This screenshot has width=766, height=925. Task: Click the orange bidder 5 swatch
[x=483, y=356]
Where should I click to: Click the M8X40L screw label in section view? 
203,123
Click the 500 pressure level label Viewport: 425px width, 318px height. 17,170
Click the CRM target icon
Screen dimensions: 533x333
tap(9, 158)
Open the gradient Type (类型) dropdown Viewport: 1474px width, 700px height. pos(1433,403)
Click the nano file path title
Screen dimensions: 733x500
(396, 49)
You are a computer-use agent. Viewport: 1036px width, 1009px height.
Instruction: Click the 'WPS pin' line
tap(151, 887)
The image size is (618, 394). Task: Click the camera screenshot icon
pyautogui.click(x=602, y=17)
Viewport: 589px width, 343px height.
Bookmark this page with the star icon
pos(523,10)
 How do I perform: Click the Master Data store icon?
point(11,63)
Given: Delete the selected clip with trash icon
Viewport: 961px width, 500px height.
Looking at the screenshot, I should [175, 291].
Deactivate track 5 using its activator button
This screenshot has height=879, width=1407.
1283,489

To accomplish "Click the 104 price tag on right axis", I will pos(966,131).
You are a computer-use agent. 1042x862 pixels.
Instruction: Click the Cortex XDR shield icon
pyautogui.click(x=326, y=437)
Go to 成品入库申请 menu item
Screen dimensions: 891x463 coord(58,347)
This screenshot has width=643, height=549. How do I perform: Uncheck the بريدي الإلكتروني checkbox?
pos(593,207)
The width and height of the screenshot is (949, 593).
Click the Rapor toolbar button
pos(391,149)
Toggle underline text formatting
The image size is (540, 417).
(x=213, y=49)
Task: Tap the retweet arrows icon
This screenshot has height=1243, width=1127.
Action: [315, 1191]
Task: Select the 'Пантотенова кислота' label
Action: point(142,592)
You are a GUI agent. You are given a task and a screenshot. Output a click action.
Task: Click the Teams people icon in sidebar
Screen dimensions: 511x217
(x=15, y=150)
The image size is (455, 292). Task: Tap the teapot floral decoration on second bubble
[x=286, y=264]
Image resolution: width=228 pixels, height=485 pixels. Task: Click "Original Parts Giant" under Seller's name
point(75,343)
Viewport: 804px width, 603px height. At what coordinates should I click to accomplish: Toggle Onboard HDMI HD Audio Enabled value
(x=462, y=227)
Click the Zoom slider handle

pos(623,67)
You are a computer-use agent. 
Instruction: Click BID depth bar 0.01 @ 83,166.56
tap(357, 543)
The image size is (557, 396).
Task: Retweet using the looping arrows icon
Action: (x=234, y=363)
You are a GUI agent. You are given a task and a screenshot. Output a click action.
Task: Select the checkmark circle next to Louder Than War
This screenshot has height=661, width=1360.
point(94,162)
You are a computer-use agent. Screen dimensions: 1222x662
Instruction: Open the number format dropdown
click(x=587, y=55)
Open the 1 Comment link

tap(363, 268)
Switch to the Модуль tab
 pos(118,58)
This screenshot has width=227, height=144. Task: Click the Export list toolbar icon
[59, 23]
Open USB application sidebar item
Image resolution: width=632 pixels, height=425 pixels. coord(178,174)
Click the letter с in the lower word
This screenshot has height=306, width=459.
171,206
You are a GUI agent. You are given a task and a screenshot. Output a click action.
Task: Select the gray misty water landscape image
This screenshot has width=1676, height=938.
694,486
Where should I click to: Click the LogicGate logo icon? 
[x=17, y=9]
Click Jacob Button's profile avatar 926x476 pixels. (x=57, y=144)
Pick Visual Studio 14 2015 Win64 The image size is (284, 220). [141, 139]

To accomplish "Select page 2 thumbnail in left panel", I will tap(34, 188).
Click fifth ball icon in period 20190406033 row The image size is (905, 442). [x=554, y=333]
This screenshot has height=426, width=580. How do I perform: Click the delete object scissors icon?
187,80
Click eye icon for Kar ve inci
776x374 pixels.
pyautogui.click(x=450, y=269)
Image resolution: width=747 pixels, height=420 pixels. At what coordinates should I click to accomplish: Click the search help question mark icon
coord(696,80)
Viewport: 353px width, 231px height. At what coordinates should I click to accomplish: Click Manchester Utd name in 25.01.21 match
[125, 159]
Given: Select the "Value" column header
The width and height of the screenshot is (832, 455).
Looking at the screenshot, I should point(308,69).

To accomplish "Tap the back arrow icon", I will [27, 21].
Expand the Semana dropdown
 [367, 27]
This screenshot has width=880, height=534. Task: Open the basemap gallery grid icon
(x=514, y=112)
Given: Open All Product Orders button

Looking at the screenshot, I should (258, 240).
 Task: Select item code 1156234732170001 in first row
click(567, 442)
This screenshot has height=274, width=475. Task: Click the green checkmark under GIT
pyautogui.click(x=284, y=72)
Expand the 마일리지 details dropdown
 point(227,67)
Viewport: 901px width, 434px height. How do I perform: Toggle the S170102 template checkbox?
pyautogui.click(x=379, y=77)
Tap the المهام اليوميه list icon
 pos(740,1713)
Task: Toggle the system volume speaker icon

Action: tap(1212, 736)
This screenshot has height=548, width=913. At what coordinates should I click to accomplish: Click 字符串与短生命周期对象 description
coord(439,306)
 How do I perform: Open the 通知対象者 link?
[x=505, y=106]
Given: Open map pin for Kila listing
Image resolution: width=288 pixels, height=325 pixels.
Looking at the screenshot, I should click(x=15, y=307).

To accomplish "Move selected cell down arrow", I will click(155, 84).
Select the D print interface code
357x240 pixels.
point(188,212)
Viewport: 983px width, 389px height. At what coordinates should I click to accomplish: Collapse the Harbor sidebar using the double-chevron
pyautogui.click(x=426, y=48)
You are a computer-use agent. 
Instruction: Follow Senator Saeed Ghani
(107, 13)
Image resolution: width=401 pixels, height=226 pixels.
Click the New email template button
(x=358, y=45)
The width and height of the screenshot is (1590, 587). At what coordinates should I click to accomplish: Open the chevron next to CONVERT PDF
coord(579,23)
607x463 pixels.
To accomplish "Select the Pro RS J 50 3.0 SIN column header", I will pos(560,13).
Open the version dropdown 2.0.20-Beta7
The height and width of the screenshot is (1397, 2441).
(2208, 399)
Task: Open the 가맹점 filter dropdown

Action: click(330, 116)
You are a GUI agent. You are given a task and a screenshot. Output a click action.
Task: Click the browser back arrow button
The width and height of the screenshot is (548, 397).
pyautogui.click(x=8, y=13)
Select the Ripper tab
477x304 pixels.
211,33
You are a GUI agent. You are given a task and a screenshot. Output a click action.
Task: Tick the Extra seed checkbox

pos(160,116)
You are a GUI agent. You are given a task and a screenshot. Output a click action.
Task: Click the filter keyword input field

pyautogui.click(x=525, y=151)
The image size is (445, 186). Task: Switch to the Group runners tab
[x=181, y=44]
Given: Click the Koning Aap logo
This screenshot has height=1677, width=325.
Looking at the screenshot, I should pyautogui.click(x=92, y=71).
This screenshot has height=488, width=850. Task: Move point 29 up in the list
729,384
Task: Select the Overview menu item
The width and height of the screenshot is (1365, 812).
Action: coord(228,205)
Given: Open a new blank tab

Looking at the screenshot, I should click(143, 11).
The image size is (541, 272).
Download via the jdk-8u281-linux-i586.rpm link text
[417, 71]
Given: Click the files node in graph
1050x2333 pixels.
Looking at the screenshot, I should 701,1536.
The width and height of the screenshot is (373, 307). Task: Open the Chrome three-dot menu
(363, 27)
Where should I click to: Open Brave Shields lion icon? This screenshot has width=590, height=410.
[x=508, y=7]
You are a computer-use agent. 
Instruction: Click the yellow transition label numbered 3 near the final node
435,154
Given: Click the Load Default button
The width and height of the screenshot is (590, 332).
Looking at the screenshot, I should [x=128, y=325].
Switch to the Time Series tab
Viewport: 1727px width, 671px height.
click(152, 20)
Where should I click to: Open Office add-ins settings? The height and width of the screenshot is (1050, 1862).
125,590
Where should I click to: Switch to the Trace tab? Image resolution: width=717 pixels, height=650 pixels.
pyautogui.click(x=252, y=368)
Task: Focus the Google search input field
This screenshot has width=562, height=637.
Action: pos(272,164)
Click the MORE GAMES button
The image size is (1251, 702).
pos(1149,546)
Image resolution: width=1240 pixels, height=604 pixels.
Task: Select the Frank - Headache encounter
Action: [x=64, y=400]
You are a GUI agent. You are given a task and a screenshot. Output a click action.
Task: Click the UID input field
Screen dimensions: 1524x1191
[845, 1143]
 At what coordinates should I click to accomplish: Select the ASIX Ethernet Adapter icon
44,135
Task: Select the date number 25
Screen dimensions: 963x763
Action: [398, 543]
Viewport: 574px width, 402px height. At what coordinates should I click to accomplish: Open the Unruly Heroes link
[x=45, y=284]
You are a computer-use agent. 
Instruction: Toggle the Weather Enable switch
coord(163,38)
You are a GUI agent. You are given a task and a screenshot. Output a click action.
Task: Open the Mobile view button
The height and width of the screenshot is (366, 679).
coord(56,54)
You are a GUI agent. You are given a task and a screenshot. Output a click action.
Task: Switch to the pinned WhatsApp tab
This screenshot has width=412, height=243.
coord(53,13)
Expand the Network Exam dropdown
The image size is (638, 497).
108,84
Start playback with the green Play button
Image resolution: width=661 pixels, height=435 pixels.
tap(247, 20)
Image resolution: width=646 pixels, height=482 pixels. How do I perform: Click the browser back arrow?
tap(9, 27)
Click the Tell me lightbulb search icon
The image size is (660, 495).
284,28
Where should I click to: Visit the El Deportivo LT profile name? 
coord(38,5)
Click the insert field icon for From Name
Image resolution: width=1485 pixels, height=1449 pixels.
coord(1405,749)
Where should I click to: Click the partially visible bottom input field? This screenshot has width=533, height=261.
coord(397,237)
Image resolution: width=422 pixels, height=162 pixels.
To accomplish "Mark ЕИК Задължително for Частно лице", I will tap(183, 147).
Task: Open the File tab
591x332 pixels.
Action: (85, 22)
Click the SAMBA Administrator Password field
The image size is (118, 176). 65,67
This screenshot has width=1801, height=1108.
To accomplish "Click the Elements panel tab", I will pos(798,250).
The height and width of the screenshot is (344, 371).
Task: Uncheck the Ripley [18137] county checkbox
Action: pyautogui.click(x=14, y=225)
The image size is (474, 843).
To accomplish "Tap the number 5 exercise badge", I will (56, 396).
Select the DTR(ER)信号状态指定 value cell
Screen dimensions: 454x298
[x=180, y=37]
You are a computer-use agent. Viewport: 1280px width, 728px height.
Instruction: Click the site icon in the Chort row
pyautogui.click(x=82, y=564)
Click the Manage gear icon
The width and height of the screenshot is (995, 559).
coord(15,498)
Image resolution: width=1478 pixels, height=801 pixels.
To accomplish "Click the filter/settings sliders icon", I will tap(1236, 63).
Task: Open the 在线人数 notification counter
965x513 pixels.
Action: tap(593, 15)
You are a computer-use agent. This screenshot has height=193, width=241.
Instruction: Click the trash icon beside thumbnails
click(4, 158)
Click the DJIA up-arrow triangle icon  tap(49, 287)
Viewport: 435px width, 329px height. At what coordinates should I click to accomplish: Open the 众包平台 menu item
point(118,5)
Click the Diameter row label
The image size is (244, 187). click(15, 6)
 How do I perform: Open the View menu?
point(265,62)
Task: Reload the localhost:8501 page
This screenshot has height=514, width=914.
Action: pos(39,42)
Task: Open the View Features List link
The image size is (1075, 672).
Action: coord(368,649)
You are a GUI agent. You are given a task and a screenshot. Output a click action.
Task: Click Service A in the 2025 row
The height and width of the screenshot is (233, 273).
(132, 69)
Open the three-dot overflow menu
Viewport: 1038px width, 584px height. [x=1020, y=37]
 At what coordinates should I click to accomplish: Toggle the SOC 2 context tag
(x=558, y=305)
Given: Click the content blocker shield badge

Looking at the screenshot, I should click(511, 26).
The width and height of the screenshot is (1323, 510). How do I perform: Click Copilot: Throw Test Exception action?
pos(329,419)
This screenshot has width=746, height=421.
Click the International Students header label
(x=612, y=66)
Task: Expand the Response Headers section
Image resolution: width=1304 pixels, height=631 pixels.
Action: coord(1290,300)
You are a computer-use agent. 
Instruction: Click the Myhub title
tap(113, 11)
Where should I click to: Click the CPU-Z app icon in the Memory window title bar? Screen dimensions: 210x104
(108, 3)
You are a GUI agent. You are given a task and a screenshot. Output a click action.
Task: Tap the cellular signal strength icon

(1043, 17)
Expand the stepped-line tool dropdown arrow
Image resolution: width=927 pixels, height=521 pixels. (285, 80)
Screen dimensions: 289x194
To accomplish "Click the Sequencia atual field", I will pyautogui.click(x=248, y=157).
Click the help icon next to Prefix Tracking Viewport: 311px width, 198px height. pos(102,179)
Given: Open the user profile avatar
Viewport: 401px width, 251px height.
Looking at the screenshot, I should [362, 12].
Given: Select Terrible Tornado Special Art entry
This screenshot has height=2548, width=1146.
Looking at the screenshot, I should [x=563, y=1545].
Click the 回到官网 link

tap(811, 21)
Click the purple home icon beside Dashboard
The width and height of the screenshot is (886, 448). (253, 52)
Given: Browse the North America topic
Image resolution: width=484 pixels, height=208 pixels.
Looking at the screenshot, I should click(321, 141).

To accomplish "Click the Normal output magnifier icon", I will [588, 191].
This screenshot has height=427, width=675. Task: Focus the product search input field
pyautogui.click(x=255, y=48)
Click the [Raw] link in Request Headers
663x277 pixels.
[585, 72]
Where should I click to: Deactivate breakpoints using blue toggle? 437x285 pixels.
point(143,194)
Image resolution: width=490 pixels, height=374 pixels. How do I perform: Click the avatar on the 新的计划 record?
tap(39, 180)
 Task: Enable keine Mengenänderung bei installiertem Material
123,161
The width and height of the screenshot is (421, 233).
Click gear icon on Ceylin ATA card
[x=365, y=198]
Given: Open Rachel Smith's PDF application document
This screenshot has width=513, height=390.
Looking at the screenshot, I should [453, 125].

# # # # #

Please rewrite the records above as a Markdown table with the columns "Row" and "Line", from the first line through the line containing "tap(9, 158)". Give each line a row number and leave out blank lines.

SOLUTION
| Row | Line |
|---|---|
| 1 | This screenshot has width=766, height=925. Task: Click the orange bidder 5 swatch |
| 2 | [x=483, y=356] |
| 3 | Where should I click to: Click the M8X40L screw label in section view?  |
| 4 | 203,123 |
| 5 | Click the 500 pressure level label Viewport: 425px width, 318px height. 17,170 |
| 6 | Click the CRM target icon |
| 7 | Screen dimensions: 533x333 |
| 8 | tap(9, 158) |